In addition to the experimental skills and academic knowledge, I really learnt a lot from the working atmosphere and spirits here. I’m mostly impressed by people’s concentration on their own study in this group. All the members arrive early in the morning, and strictly on time. Since then everyone is concentrated on the work until leaving at midnight. This is very striking to me as the schedule in my home lab in US is rather flexible, and usually people will not spend such a long working hour. The spirit of persistence here inspires me a lot, and I believe this is one of the secrets why this lab can be so productive.
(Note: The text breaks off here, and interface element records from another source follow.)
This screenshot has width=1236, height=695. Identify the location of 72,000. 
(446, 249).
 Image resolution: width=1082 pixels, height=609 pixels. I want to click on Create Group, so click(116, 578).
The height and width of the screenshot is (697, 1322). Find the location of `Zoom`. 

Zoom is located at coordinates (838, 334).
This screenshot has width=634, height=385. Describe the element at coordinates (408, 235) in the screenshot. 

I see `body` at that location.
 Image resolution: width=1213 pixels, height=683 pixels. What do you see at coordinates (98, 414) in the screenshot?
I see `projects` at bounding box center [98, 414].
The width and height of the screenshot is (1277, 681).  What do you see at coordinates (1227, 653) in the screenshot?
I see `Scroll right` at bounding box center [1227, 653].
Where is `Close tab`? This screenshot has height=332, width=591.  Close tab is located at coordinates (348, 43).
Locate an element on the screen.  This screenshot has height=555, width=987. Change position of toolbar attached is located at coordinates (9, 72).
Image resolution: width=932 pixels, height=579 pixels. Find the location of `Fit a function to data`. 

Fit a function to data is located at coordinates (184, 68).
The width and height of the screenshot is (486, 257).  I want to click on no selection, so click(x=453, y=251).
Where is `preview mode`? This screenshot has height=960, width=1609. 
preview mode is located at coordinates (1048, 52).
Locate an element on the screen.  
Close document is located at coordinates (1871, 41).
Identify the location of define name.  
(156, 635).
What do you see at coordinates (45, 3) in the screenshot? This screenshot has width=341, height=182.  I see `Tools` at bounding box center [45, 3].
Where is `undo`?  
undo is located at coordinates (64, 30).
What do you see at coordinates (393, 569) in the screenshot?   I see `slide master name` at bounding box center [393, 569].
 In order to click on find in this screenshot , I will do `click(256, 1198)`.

My explorations are not limited to academic research. I’m a fan of Japanese culture, and I spent a lot of my weekend time exploring the historic sites in Japan: the Buddha in Kamakura, the temples and shrines in Kyoto, the castle in Hikone, and the National Museum in Tokyo. These trips largely expanded my knowledge of Japanese history and art. Together with other MIT students, we also paid a volunteer trip to Otsuchi, Iwate Prefecture, which was severely damaged by the earthquake and tsunami in 2011. By face-to-face communication with the elderly who survived the disaster, I’m deeply moved by the courage of local people that supports them to live through that tragedy, and I hope I can share their stories to more people around me.
I really appreciate this opportunity that FUTI provided me. And my deepest gratitude goes to Aida-sensei, Ishida-san, Uchida-san, Numata-san, and all other lab members who have warmly welcomed me and helped me so much along the way. Three months is such a short time for experiencing Japan, but the merit I got from this journey of explorations will be definitely life-long.